WRITTEN TASK: Copy the records from the line containing "At what coordinates" up to and including the line containing "tap(201, 36)", swapping "input field" for "text box" and leaving everything else unchanged. Leave the pictures out of your answer.

LISTED RECORDS:
▬▬▬▬▬▬

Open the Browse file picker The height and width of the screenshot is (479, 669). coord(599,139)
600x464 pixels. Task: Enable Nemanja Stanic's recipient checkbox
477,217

▬▬▬▬▬▬

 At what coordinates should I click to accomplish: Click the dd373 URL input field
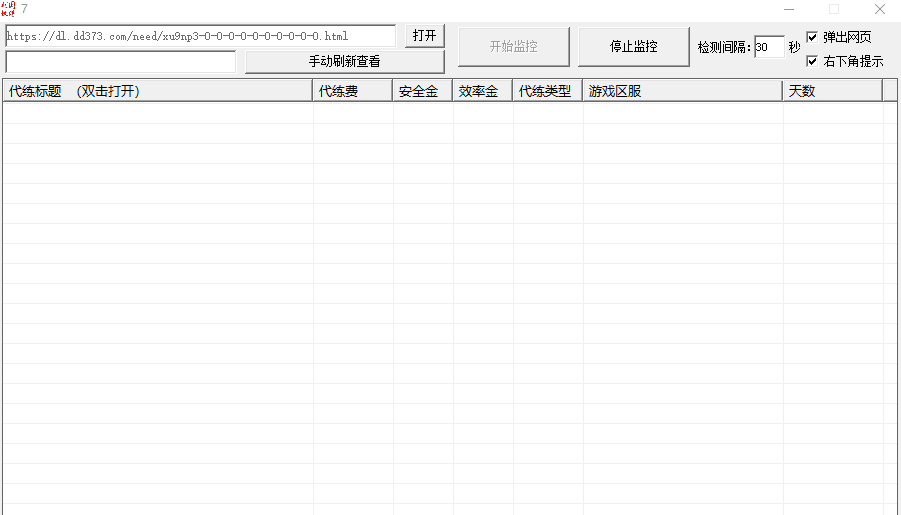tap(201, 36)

▬▬▬▬▬▬

THE RESULT:
 At what coordinates should I click to accomplish: Click the dd373 URL text box
tap(201, 36)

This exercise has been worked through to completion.